Four years later, the ground station industry has noticed the missiles. It has not fully noticed the software.

SpaceNews reported recent strikes on SESs commercial teleport in Israel, on AWS infrastructure in the UAE and Bahrain, and on radar systems supporting U.S. missile detection. Operators like France-based Skynopy and U.S.-based Atlas Space Operations have built software platforms that route satellite traffic across 17 and 34 geographically distributed stations respectively, promising to cut downlink delays from 90 minutes to under 40. Space Norways cables to Svalbard were knocked out for 11 days in 2022; the response was to add backup routes. KSAT now operates more than 30 sites globally.

This is the right answer to the wrong question.

The physical layer is not where the Viasat attack happened. The Viasat attack happened in the management plane. And as commercial ground stations migrate to cloud-based platforms offering Ground Station as a Service, the attack surface there is expanding faster than anyone is hardening it.

The U.K. governments Cyber Security and Digital Identity Directorate published a study documenting the risk in 2025. Integrating ground stations with cloud infrastructure improves accessibility and enables seamless handovers across global networks. It also introduces the same attack surface that makes enterprise networks vulnerable to intrusion, combined with industrial control systems that were never designed for modern threat models. Legacy systems are the worst offenders: many were built before cybersecurity was a design requirement. Smaller operators lack the resources to keep up. The result is a fragmented industry where security maturity varies wildly, and the shared responsibility model of cloud services creates accountability gaps between GSaaS providers and satellite operators that neither side has fully mapped.

CISA put it plainly in a 2024 report: the ground segment is the most vulnerable part of space infrastructure to cyberattack.
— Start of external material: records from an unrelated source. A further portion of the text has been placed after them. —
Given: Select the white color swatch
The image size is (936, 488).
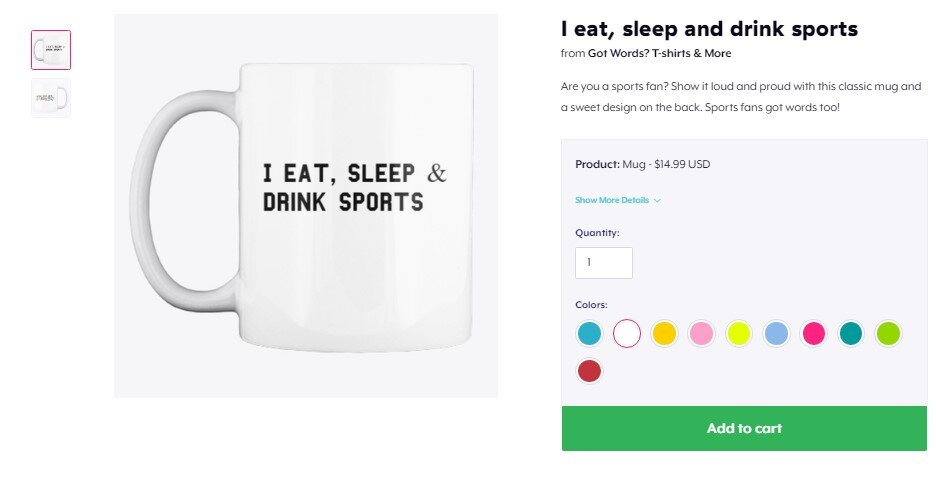Looking at the screenshot, I should (x=627, y=333).
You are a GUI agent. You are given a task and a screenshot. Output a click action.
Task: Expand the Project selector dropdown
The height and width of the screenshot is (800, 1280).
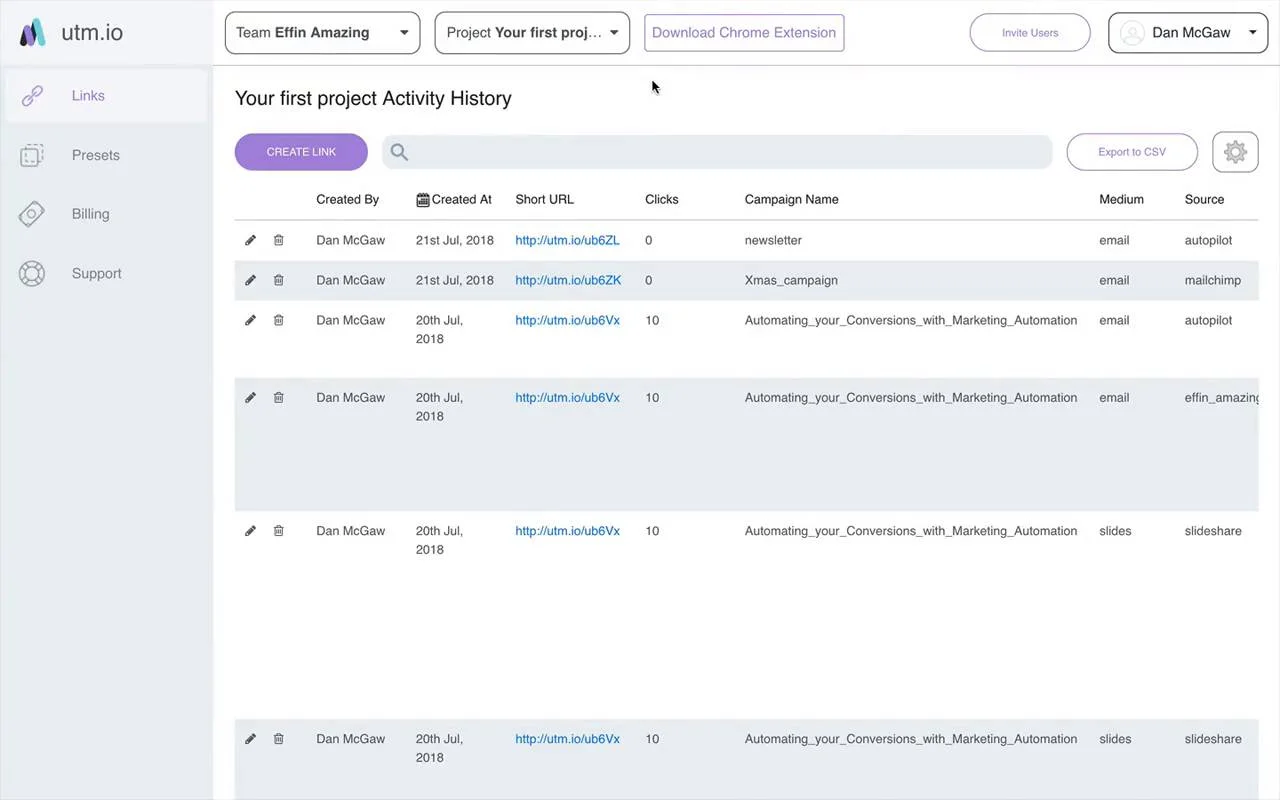pos(531,32)
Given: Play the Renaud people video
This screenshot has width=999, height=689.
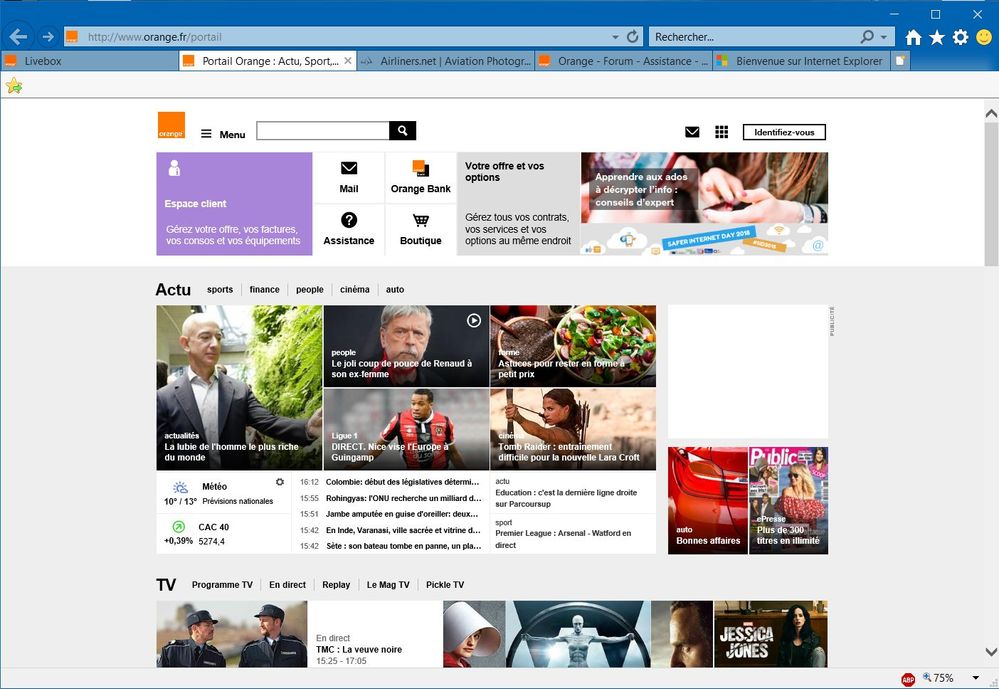Looking at the screenshot, I should (x=474, y=320).
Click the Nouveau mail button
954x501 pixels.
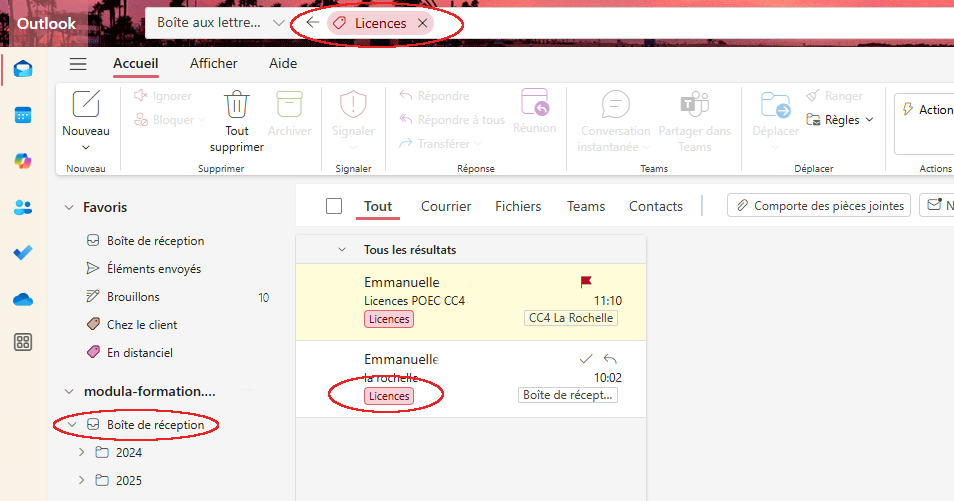click(x=86, y=105)

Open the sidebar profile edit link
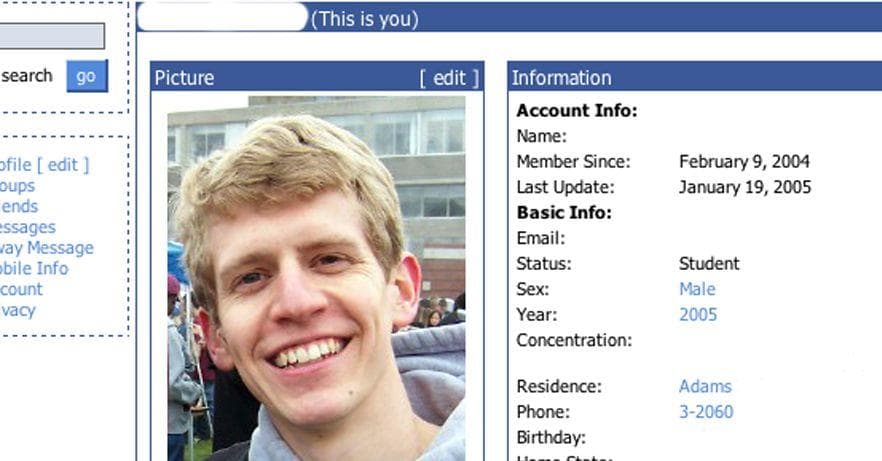(62, 165)
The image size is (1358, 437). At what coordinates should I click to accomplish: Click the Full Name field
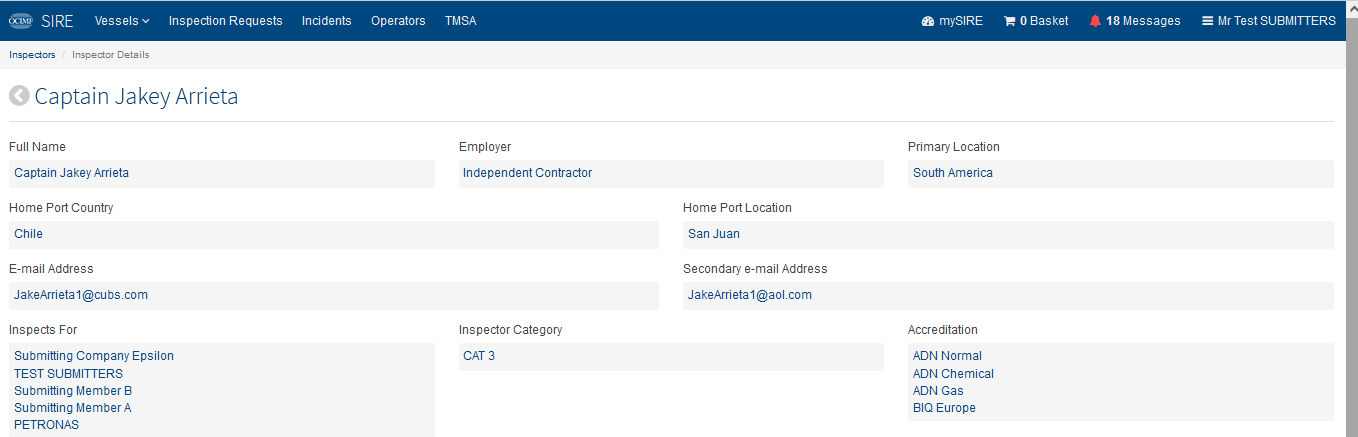[x=222, y=173]
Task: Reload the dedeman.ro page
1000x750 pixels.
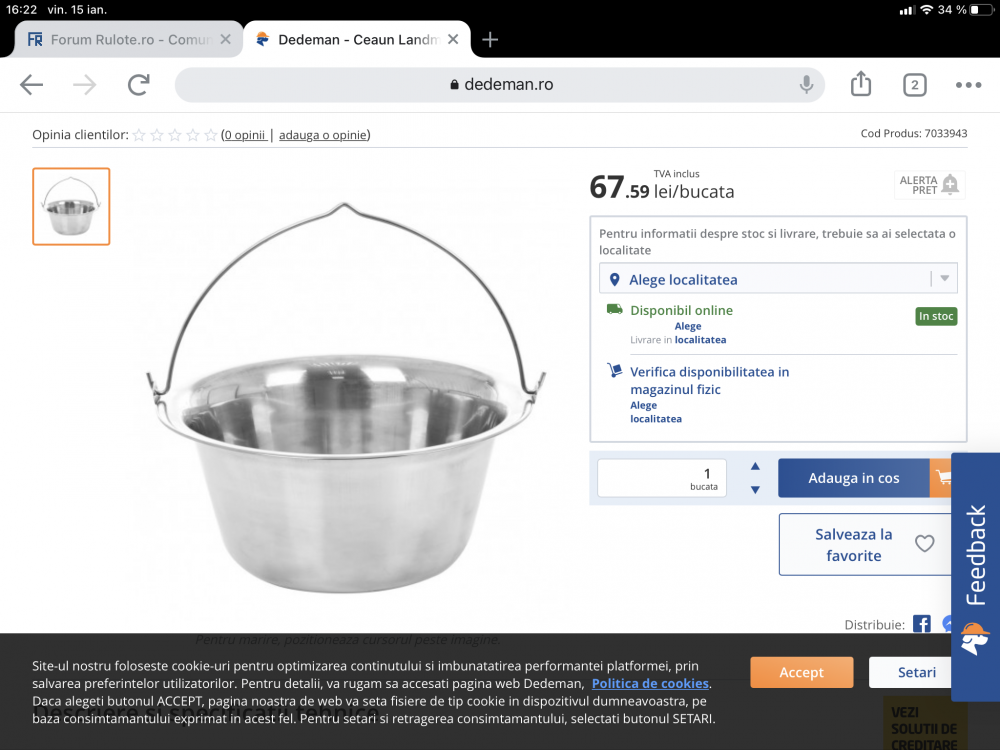Action: 138,85
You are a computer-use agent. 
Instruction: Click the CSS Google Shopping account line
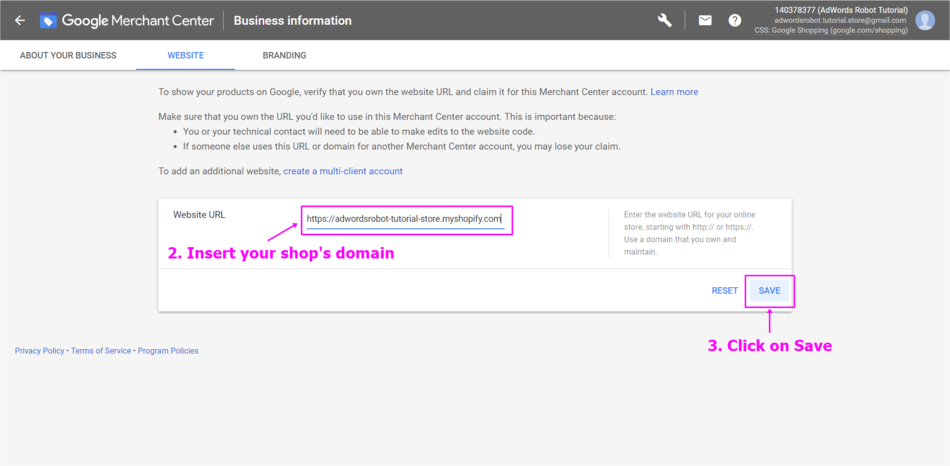(x=831, y=30)

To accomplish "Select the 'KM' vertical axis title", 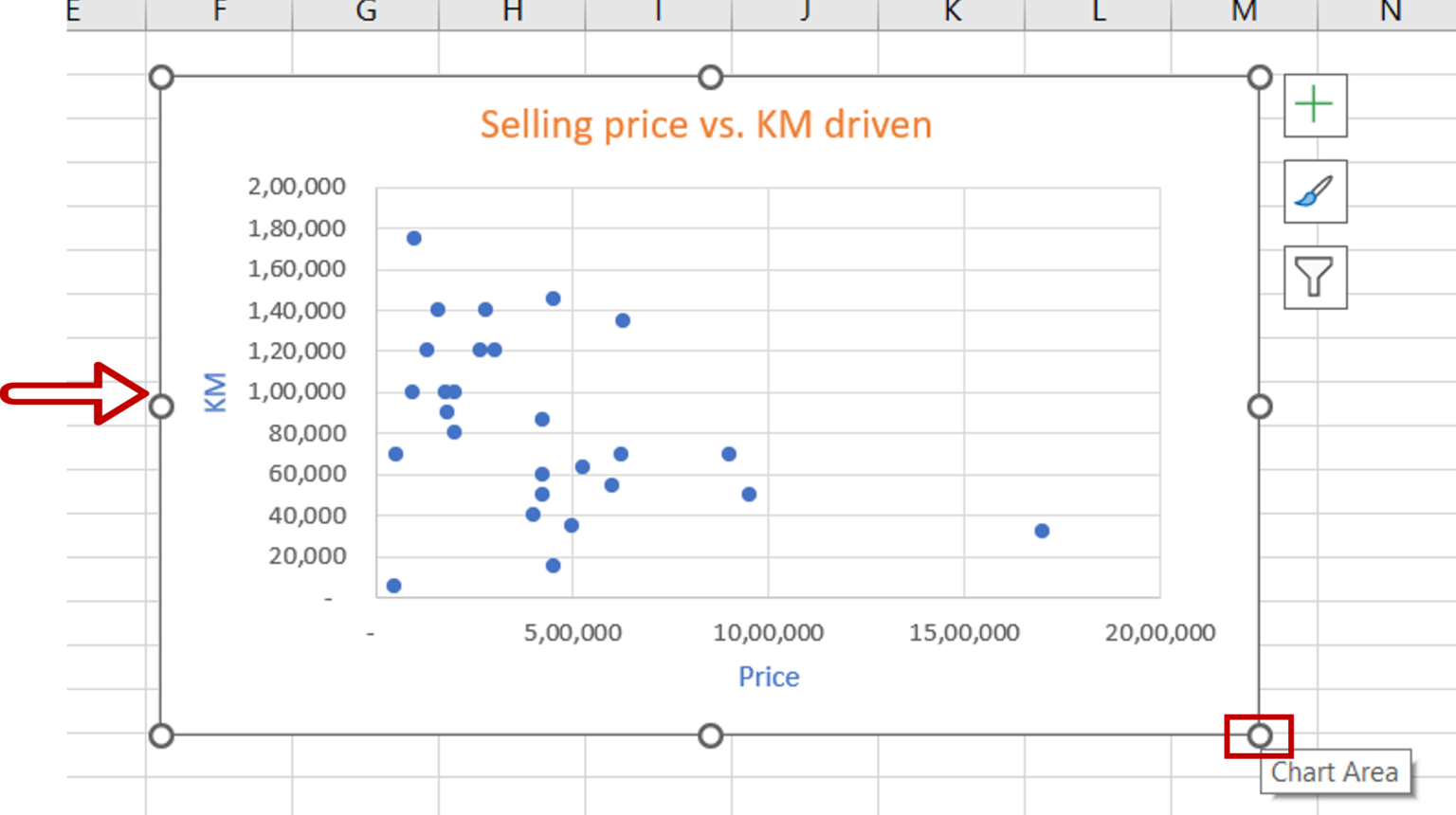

NIST published a separate framework applying its Cybersecurity Framework to satellite command and control. Neither document is classified. Both have been available for over a year. Neither has prompted the kind of industry-wide security audit that the physical hardening narrative has.

The Space Forces own procurement history illustrates the problem. SpaceNews reported the service launched the SCAR program in 2022 to build mobile ground stations for satellite command and control, awarding BlueHalo a $1.4 billion contract later increased to $1.7 billion. In May 2025, AeroVironment acquired BlueHalo. In September, the company announced a contract restructure. On January 16, 2026, the government issued a stop work order. No units have been delivered. The program is being reopened to other vendors, and the new acquisition strategy will emphasize fixed-price commercial models and supply chain resilience over the bespoke design originally specified.

The SCAR/BADGER stumbles reflect a deeper difficulty: the requirements for resilient ground infrastructure in a contested environment are not settled. Mobile terminals, distributed networks, regulatory flexibility for cross-border licensing these are all unsolved problems. And they are getting attention. The software layer underneath them is not.

The SDA director put one part of it clearly in 2023: common mode failures like cyberattacks on ground systems can take out all your satellites, and you cannot proliferate your way out of that. The industry response has focused on proliferation. Distributed ground station networks, multi-site redundancy, satellite-to-satellite relays designed to bypass ground infrastructure entirely. These are real improvements. They do not address the management plane.

There is no evidence that any major ground station operator has suffered a Viasat-style management-layer compromise since 2022. The Viasat case involved a specific misconfiguration on a specific network. It is possible that the industry has since closed that particular gap. It is also possible that the lessons learned from Viasat have been applied selectively, at better-resourced operators, while smaller providers and older systems continue to run with the same vulnerabilities they had in 2022.

The cloud transition makes the stakes higher regardless. When a ground station network runs on a cloud platform shared with other tenants, a single exploited vulnerability potentially exposes multiple operators. When management interfaces are accessible via the internet rather than air-gapped at specific facilities, the attack surface grows. The UK DSIT study documented both risks. It also documented that the smallest operators in the supply chain have the least capacity to respond to them.

Ground station operators will tell you about their geographic diversification, their backup routes, their resilience architecture. Most of that is genuine. The question worth asking is what happens when the next attack does not come through the antenna, but through the software that tells the antenna where to point and when to transmit. The industry has a plan for that. It is not clear anyone has built it.